Diversification: The contract also allows L&T to diversify its business portfolio by adding a new product line, which could contribute to the company’s revenue and profitability.
Increased Visibility: The contract reinforces L&T’s position as a trusted partner for the Indian Navy and could lead to more opportunities in the defense sector. This could also improve the company’s visibility and reputation among potential clients and investors.
Positive Sentiments: The news of the contract signing could create positive sentiments among investors and analysts, leading to a potential increase in the company’s stock price.
Overall, the contract signing between L&T and the Ministry of Defence is likely to have a positive impact on the company’s sentiments and business prospects, providing opportunities for growth and diversification in the defense sector
Like any investment, investing in Larsen & Toubro Limited (L&T) carries certain risks. Here are some potential risks to consider before investing in L&T:
Economic risk: L&T’s business is heavily dependent on economic conditions in India and other countries where it operates. Any downturn in the economy or a slowdown in infrastructure spending could negatively impact the company’s revenue and profitability.
Project execution risk: L&T’s E&C segment involves executing large-scale projects that can be subject to delays and cost overruns. These risks can impact the company’s financial performance and lead to a decline in investor confidence.
Regulatory risk: L&T operates in a highly regulated industry, and any changes in regulations or government policies could impact the company’s operations and financial performance.
Competitive risk: L&T faces competition from domestic and international players in various segments, and any loss of market share could impact the company’s financial performance.
Foreign exchange risk: L&T generates a significant portion of its revenue from international operations, which exposes it to fluctuations in foreign exchange rates. Any adverse movements in foreign exchange rates could impact the company’s financial performance.
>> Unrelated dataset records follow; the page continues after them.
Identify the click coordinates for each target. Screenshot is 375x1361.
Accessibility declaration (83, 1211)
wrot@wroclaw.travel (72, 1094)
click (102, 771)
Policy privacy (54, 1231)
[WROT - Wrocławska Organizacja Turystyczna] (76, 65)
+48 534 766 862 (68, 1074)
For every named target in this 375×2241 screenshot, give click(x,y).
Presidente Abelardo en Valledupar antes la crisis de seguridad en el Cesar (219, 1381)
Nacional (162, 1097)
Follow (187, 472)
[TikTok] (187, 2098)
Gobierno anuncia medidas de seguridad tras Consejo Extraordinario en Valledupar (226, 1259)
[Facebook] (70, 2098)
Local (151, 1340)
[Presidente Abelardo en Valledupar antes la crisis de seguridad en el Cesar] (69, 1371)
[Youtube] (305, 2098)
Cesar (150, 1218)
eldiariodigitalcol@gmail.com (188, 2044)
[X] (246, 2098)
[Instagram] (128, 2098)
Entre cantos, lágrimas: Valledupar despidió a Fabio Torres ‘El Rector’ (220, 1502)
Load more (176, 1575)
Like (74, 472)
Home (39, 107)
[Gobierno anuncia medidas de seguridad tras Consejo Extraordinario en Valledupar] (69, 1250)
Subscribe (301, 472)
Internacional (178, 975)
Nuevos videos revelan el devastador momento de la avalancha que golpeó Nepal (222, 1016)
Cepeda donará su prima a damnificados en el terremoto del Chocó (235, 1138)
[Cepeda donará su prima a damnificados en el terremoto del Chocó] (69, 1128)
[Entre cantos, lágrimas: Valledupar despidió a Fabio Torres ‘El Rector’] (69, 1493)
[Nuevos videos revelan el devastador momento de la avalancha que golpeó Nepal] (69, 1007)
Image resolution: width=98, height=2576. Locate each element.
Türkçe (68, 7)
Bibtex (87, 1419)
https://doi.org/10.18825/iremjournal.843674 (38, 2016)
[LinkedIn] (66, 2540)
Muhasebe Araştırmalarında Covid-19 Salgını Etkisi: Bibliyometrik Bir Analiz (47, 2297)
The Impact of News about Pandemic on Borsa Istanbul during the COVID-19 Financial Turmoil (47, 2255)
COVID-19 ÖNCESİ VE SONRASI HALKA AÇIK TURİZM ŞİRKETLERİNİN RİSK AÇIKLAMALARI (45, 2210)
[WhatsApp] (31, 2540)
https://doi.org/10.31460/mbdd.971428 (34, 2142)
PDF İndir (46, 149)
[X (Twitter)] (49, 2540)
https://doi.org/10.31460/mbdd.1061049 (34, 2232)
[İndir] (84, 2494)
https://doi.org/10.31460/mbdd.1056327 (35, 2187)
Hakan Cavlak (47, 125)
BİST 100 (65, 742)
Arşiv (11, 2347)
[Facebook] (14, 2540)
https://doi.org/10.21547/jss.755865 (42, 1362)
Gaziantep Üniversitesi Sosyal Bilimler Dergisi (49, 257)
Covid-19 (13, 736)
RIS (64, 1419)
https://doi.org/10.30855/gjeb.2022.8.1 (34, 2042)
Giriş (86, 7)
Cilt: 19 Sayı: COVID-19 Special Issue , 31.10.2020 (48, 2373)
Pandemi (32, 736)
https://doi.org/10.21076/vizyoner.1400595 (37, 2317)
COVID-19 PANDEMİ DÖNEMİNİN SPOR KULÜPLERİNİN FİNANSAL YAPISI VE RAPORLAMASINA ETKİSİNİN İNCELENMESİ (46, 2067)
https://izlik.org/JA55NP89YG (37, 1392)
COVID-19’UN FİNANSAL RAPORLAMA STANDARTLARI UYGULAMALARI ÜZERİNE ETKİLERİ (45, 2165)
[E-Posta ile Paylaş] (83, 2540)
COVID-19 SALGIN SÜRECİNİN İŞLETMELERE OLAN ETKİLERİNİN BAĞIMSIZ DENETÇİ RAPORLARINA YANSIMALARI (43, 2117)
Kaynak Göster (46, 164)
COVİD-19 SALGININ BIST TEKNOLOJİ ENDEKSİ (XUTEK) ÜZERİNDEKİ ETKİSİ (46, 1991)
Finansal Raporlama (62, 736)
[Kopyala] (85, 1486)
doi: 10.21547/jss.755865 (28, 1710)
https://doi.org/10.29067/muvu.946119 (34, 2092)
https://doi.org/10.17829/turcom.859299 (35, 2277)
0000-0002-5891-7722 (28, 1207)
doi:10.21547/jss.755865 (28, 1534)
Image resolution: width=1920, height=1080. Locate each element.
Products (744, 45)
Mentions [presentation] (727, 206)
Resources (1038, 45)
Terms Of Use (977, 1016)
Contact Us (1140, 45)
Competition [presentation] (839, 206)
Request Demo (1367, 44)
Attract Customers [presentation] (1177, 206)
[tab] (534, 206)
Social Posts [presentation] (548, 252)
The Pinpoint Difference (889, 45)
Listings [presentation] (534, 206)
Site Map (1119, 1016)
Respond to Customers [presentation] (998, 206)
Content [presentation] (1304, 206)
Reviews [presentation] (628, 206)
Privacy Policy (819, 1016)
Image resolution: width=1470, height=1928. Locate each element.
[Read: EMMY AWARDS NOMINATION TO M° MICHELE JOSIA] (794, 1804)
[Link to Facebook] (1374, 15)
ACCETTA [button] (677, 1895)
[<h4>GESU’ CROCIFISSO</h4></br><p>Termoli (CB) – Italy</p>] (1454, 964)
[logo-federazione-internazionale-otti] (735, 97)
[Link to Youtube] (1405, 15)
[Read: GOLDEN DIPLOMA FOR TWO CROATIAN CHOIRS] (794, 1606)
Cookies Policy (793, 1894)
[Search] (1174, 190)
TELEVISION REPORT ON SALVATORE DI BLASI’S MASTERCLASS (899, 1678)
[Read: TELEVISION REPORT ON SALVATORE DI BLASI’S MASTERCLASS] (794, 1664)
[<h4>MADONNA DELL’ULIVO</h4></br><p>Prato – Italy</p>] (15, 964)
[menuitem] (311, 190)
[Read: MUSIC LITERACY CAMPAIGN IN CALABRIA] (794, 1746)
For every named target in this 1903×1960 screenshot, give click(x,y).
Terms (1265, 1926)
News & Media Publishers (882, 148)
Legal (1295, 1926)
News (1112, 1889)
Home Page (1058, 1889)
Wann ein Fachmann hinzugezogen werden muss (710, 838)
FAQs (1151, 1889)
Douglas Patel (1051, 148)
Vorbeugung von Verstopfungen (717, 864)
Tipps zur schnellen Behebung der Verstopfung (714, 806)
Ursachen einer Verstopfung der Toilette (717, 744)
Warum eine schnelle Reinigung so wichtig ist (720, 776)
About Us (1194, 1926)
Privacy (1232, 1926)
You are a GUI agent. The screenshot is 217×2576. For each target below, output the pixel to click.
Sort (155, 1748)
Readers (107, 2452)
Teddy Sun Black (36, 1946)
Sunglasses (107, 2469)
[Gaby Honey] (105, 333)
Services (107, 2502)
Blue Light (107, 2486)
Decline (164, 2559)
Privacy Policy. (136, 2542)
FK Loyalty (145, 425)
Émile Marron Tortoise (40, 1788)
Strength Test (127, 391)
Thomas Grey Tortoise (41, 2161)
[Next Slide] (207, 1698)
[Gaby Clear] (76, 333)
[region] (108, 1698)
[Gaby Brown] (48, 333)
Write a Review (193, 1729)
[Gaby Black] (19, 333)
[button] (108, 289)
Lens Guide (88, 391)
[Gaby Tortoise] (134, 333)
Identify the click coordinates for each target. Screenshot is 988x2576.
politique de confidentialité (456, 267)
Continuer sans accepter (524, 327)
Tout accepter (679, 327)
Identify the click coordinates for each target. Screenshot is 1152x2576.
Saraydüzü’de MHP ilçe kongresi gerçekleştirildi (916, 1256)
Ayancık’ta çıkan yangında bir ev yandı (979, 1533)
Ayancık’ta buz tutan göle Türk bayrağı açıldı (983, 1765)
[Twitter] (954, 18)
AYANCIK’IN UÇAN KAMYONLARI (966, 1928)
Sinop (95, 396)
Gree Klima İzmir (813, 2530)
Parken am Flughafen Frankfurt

For example, in 2020, L&T’s revenue was impacted due to the COVID-19 pandemic, which led to project delays and disruption in the supply chain. Additionally, the company faced challenges in the power sector, which impacted the E&A segment’s revenue. These factors led to a decline in the company’s stock price, which highlights the potential risks of investing in L&T.
However, the company has a strong track record of navigating through challenging times and has taken steps to diversify its business portfolio to mitigate these risks.
Overall, L&T has a strong presence in India and overseas markets, and its diverse business portfolio provides a stable revenue stream. The company has a strong focus on innovation and technology, which has helped it stay ahead of the competition. However, the company operates in a highly competitive market, and its performance is closely linked to the overall economic conditions in India and other countries where it operates.